Ahmad Sulaiman, psikolog di Malang, menyamakan relasi manusia dengan alam dengan hubungan penindas-tertindas. Setelah mendalami buku termasyur Paulo Freire, Pendidikan Kaum Tertindas, ia lalu menerapkannya kepada dunia alamiah. Sebagaimana kaum industrialis menindas orang miskin, demikian pula umat manusia menindas alam, tanpa memikirkan akibatnya. Persis seperti seorang penindas kapitalis, tulisnya, “Manusia melihat kerusakan alam sebagai kerugian atas manusia itu sendiri, bukan kerugian atas alam.”
Gerry van Klinken menerangkan karya sejumlah ahli eko-psikologi dari Climate Psychology Alliance, di Britania Raya.
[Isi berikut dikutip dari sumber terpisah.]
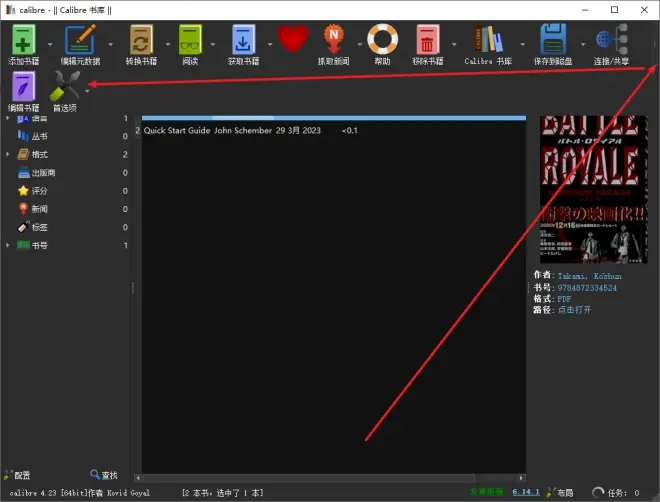
Task: Click the horizontal scrollbar under book list
Action: coord(330,478)
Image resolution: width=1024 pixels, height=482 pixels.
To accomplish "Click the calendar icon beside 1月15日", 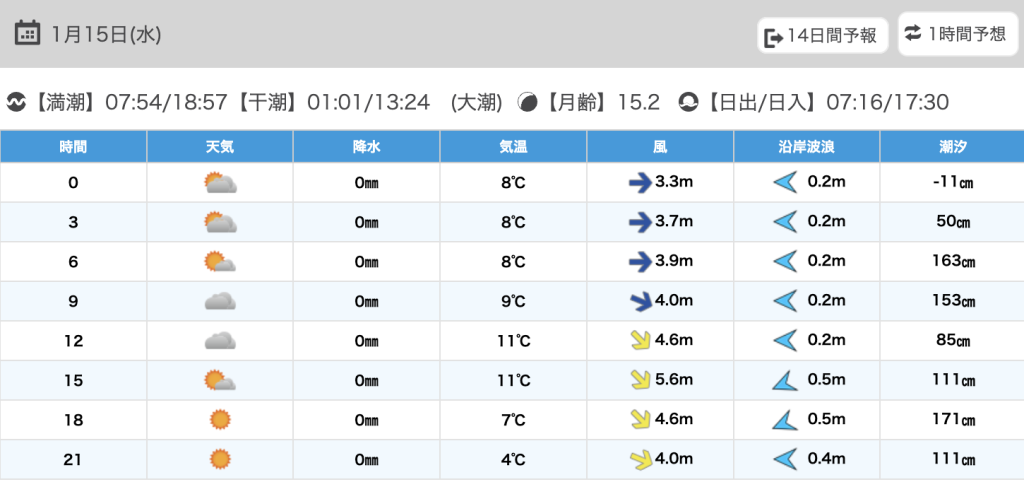I will 28,34.
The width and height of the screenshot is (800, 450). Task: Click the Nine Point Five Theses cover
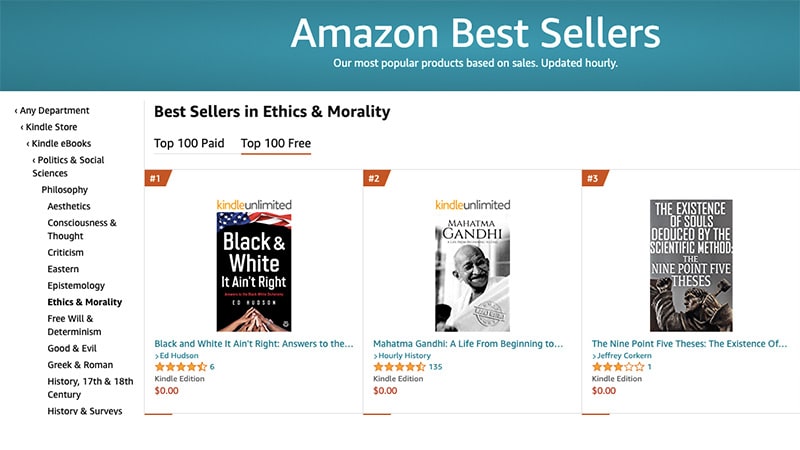[690, 266]
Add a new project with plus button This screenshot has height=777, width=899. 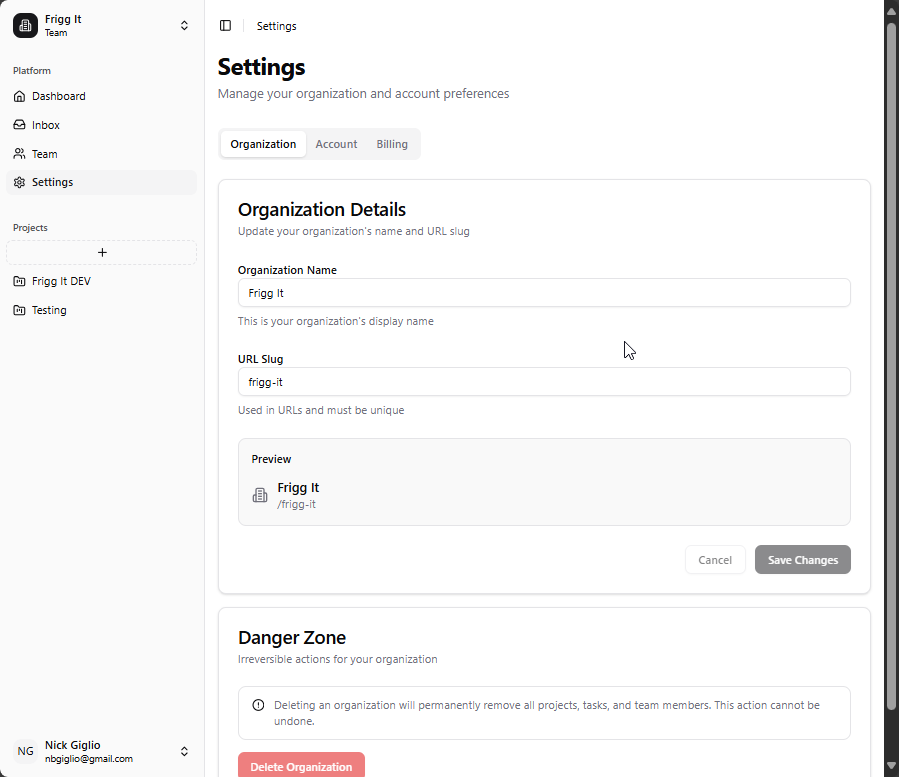[x=102, y=253]
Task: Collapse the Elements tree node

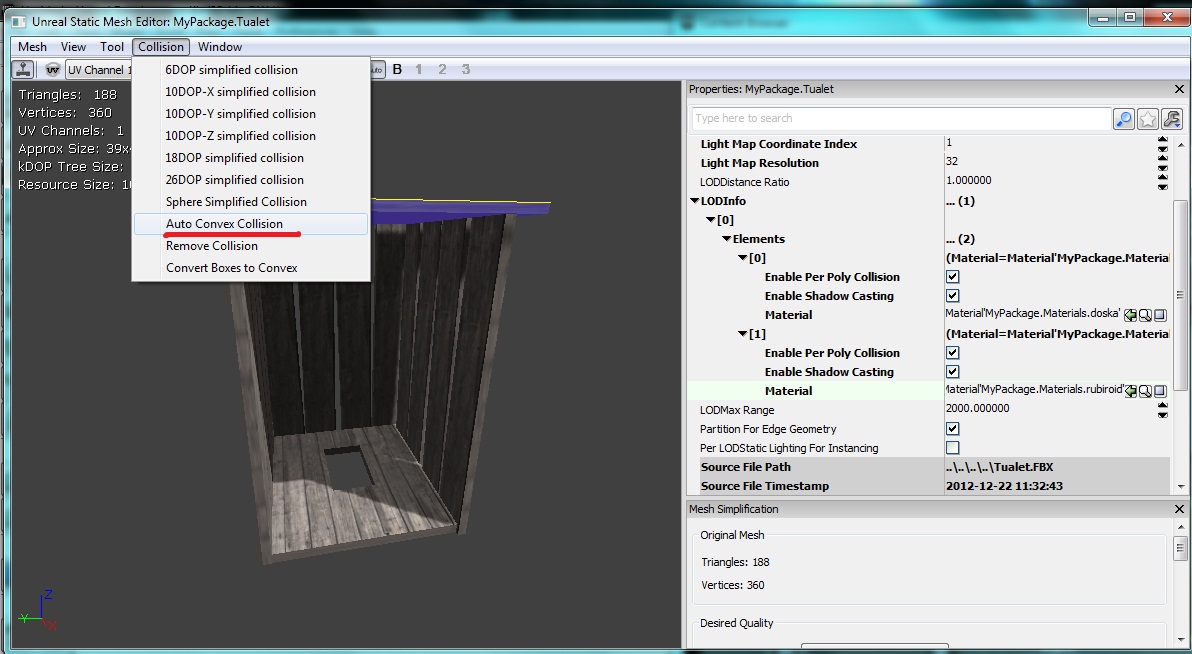Action: [x=726, y=239]
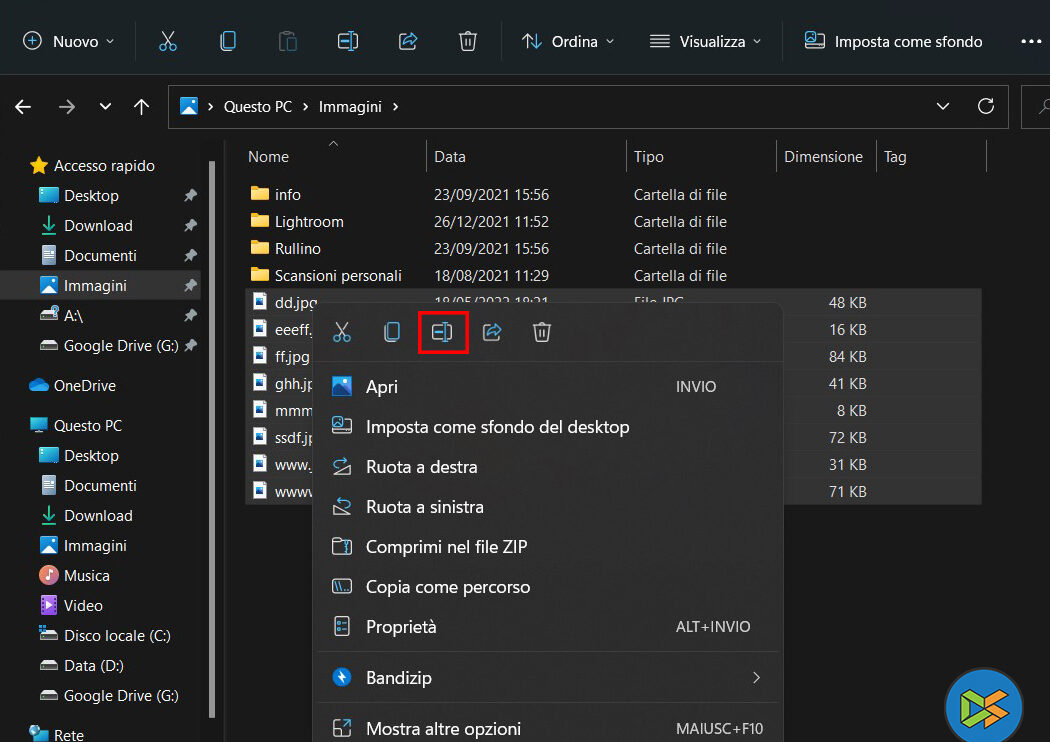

Kata mereka, ideologi neoliberal di dunia Utara meyakinkan manusia bahwa 'tidak peduli' – pada apapun dan siapapun – boleh dianggap normal; bahwa manusia berteknologi merupakan pengecualian terhadap hukum-hukum alam. Ketika Bumi akhirnya membalas kecongkakan itu, kita menjadi marah alih-alih menyesuaikan perilaku.
Eko-psikologi juga menawarkan sejumlah kaidah untuk membangun kembali relasi manusia dengan alam secara lebih positif.